There are several celebrations going on at the moment here too. The temples are full of men and women weaving and conjuring up baskets full of offerings, like pig’s heads and coconuts. The temples all look like giant school fetes with harvest festival going on at the same time.
There’s also of course national day looming and the flags are still multiplying. They are now appearing on all the cars too. We only get this in England when we are in the World Cup!
The people are incredibly friendly and seem very gentle but there is another side to them as well. There are rows of cockerels in baskets all along the waysides. They are being sold ready for the regular bloody bouts of cock fighting. And the tourist routes at the temples are all cunningly contrived so you have to weave your way through endless stalls when you exit and it’s quite hard to get out unscathed and without being assaulted by women waving sarongs. I am very tempted to treat them as if they are toreadors.

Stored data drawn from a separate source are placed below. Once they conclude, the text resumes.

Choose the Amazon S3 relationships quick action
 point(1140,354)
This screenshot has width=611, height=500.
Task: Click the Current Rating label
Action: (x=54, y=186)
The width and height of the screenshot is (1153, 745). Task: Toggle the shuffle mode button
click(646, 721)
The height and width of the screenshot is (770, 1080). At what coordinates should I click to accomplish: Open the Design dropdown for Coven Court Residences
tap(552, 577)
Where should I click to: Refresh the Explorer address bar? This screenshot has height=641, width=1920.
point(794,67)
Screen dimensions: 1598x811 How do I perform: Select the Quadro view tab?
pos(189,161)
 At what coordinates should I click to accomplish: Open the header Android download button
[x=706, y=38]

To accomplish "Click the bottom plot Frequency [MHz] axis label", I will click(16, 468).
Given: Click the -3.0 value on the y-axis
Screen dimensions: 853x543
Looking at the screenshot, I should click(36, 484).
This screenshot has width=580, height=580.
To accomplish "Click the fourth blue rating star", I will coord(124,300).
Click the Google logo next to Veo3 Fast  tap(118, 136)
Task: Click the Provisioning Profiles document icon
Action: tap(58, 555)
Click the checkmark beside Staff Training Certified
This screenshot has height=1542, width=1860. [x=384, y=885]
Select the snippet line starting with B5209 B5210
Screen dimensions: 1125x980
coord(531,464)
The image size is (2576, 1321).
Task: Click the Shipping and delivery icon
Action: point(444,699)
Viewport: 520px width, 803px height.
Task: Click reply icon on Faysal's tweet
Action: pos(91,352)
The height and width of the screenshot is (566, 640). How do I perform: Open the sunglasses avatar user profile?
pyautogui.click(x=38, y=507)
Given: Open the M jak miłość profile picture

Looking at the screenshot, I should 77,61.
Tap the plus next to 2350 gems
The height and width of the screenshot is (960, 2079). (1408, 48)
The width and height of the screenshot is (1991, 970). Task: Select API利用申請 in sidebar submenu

But names are easy to remember. There are only four Christian names, one for the eldest, one for the second born and so on. If they have more than four children they start again with the first name.
The food in Bali is more varied and many places have a good stab at western style food. Chicken Gordon Blue is noteworthy on several menus. I’ve also noticed lots of western style advertising hoardings. Most of them seem to be promoting cigarettes. Apache seems popular. The guide says the people like the Red Indians.
August 13
My last day in Bali is to be spent in and around Ubud. This I do remember. It’s like Glastonbury - health food shops, reflexology and palm readings. The hotel is the same one I stayed at last time, nestled in the paddy fields. We visit a school where ceremony fever seems to have taken over and the teachers have given up. Some boys are conducting an interesting experiment with matches in one corner of a classroom.

There’s even more ceremony fever right in Ubud town. There’s to be a big cremation soon and they are building all kinds of artefacts at the palace in readiness. There’s a huge bull that will hold the casket. There is also a very tall totem pole affair from which the body will be launched. It appears that it will travel down a long garlanded roller coaster until it enters the bull. We can’t work out how the body is going to get up the totem pole to begin with, but it’s wide enough to fit a hoist inside. It’s all fascinating.
I round off my stay in Bali with an afternoon in a spa.
August 14
I say my farewells to the odd ball group and head to the airport. Mad Gillian has disappeared. Ian is desperate to get home for some decent food (he signed off the tour as soon as it hit Ubud, saying he couldn’t stand any more temples) and Jim is staying on to ‘get some action’.
The road to Denpasar airport takes me through Kuta, the Aussie version of Benidorm. Remind me never to spend any time there. The airport has the usual shops selling the usual tourist at double the price it is in the towns. There is even an outlet carrying copied DVDs.
Indonesia has continued to offer more that is curious and unusual than almost anywhere else I have travelled. Sumatra, in particular, was very interesting and the temples and scenery in Bali endlessly appealing. The time in Java was just too rushed with most of the day spent on a bus. I might have to think long and hard before booking any more ‘adventure travel’.